On the chart dated November 16, 2024, "Residuals" topped Billboard’s Rhythmic Airplay chart. Being his 14th track to do so, Chris Brown became the third artist with the most number 1s on the Rhythmic Airplay chart, behind Drake and Rihanna. On the chart dated February 8, 2025, "Residuals" rose to number 40 on the Billboard Hot 100. With "Residuals", Chris Brown reached 100 weeks at No. 1 on the R&B/Hip-Hop Airplay Chart. The track became his 11th number one on this audience-based list.

== Awards and nominations ==
"Residuals" was nominated for Best R&B Performance at the 67th Annual Grammy Awards and won for Outstanding Soul/R&B Song at the 56th NAACP Image Awards.

== Other versions ==
In February and March 2025, Tank used the R&B Money podcast to challenge other singers to sing their own version of "Residuals", starting with Tank's own reworking of it. Singers who responded to the challenge include Shawn Stockman of Boyz II Men, Chloe Bailey, Mishon, Trevor Jackson, Jacob Latimore and Mario. Producer R. Kelly, serving time for racketeering and sex crimes, sang his own version over the phone from prison.

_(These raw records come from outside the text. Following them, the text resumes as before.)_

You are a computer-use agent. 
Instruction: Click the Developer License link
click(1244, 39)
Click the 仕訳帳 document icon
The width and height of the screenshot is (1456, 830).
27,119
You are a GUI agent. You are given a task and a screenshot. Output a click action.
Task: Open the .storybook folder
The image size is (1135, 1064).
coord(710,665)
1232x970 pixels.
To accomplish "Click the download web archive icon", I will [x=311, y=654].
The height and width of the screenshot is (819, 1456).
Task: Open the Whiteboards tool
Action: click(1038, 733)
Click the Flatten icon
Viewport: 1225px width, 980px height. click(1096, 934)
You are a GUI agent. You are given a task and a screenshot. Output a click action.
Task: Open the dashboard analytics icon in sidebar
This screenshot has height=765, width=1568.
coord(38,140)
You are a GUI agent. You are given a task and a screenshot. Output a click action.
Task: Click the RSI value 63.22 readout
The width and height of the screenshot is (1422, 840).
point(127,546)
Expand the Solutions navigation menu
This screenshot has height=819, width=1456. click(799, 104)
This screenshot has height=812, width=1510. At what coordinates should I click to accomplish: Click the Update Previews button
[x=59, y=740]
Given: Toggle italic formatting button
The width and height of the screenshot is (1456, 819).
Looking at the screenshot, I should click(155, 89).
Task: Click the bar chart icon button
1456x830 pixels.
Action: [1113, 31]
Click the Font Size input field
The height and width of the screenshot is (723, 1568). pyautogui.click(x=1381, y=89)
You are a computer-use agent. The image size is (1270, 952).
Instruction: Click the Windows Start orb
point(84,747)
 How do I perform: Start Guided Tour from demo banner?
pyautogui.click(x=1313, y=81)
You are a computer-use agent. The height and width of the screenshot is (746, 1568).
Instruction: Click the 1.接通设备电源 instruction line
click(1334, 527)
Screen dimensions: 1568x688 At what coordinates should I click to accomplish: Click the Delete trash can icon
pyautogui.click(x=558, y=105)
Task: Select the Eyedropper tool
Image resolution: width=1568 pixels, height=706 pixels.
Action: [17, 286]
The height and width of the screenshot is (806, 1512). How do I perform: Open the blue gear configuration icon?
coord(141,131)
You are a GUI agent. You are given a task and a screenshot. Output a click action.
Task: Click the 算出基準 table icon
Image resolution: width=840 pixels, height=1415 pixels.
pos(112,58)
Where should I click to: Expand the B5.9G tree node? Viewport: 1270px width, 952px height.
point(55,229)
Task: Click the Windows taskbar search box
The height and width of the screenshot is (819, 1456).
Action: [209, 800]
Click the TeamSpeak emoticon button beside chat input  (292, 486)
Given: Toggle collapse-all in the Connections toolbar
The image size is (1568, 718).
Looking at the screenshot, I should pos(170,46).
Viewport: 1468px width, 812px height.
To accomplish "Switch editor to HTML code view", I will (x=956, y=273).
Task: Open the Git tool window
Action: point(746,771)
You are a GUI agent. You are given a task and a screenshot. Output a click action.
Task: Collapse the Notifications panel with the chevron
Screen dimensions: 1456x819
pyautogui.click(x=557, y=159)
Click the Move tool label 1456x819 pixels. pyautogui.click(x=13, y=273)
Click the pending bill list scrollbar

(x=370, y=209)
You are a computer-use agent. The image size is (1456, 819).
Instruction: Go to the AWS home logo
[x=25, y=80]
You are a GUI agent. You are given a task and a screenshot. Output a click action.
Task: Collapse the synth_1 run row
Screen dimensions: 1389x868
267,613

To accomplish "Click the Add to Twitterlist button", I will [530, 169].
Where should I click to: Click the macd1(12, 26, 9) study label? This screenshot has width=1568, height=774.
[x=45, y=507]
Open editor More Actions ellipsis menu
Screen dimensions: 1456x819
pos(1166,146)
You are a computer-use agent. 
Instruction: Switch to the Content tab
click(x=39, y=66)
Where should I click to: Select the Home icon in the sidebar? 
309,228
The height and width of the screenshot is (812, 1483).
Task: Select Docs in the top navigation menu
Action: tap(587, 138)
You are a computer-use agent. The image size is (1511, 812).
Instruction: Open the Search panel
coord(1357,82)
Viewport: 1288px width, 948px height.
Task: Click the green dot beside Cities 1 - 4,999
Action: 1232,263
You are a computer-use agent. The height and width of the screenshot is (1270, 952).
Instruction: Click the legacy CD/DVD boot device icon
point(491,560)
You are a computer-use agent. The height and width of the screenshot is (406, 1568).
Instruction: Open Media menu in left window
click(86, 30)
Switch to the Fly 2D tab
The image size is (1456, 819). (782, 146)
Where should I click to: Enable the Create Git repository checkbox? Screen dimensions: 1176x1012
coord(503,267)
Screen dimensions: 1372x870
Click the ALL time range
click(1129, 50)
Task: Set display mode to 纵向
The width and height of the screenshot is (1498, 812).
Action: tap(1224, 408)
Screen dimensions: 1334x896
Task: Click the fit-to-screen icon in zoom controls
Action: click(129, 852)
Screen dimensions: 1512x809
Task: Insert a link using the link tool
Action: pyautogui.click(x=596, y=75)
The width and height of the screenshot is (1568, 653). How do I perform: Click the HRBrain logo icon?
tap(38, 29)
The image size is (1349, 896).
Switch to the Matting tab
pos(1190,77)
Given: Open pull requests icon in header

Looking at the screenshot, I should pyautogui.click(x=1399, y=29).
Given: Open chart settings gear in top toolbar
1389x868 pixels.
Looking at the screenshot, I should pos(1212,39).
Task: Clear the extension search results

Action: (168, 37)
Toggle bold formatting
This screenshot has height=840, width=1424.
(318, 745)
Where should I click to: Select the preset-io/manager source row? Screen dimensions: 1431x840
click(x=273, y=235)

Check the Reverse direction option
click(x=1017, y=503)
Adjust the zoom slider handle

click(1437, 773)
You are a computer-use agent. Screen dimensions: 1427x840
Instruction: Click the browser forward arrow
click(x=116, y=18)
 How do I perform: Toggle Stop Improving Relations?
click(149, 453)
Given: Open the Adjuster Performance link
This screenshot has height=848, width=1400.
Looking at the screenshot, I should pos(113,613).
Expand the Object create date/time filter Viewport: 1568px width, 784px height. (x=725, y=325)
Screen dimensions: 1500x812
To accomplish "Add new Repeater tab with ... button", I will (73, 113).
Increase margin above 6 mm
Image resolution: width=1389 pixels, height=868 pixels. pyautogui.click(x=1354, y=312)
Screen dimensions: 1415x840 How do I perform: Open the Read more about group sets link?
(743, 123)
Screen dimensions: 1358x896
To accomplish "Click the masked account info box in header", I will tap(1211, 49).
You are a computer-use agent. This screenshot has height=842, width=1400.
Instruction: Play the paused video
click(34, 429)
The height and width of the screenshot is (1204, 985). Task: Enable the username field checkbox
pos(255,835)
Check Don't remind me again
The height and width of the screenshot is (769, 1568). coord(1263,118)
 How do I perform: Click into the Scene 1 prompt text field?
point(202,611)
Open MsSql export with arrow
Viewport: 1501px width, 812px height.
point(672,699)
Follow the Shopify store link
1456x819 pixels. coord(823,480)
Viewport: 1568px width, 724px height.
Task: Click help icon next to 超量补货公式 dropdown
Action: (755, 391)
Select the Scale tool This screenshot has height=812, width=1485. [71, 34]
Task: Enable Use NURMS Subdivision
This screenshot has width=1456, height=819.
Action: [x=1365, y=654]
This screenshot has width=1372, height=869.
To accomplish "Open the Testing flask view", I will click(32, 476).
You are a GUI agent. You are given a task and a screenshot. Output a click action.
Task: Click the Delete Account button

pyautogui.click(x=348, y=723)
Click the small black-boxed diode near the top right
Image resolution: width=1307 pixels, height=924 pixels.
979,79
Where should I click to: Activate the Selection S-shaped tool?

Brown reacted positively to the various interpretations of his song, saying: "I just wanna take this time to show my thanks and love for everyone who is doing the 'Residuals' challenge, I'm glad it’s giving people the opportunity to be seen and heard. Real R&B isn’t dead, and I thank you for showing me that."

==Charts==

===Weekly charts===

Weekly chart performance for "Residuals"
| Chart (2024–2025) | Peak position |
|---|---|
| New Zealand Hot Singles (RMNZ) | 15 |
| Nigeria (TurnTable Top 100) | 66 |
| South Africa Streaming (TOSAC) | 3 |
| Suriname (Nationale Top 40) | 14 |
| US Billboard Hot 100 | 40 |
| US Hot R&B/Hip-Hop Songs (Billboard) | 10 |
| US Pop Airplay (Billboard) | 31 |
| US R&B/Hip-Hop Airplay (Billboard) | 1 |
| US Rhythmic Airplay (Billboard) | 1 |

===Year-end charts===

2024 year-end chart performance for "Residuals"
| Chart (2024) | Position |
|---|---|
| US Hot R&B/Hip-Hop Songs (Billboard) | 81 |

2025 year-end chart performance for "Residuals"
| Chart (2025) | Position |
|---|---|
| US Billboard Hot 100 | 63 |
| US Hot R&B/Hip-Hop Songs (Billboard) | 19 |
| US Hot R&B/Hip-Hop Airplay (Billboard) | 1 |
| US Rhythmic (Billboard) | 28 |
| US Adult R&B Songs (Billboard) | 1 |

==Certifications==

Certifications for "Residuals"
| Region | Certification | Certified units/sales |
| New Zealand (RMNZ) | Platinum | 30,000^{‡} |
| United Kingdom (BPI) | Silver | 200,000^{‡} |
| United States (RIAA) | Platinum | 1,000,000^{‡} |
^{‡} Sales+streaming figures based on certification alone.